= Task =
Return every entry below without altering a word.

+-------+

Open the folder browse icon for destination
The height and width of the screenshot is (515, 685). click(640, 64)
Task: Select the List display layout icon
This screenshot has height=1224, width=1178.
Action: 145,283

+-------+

= Output below =
Open the folder browse icon for destination
The height and width of the screenshot is (515, 685). click(640, 64)
Task: Select the List display layout icon
This screenshot has height=1224, width=1178.
Action: 145,283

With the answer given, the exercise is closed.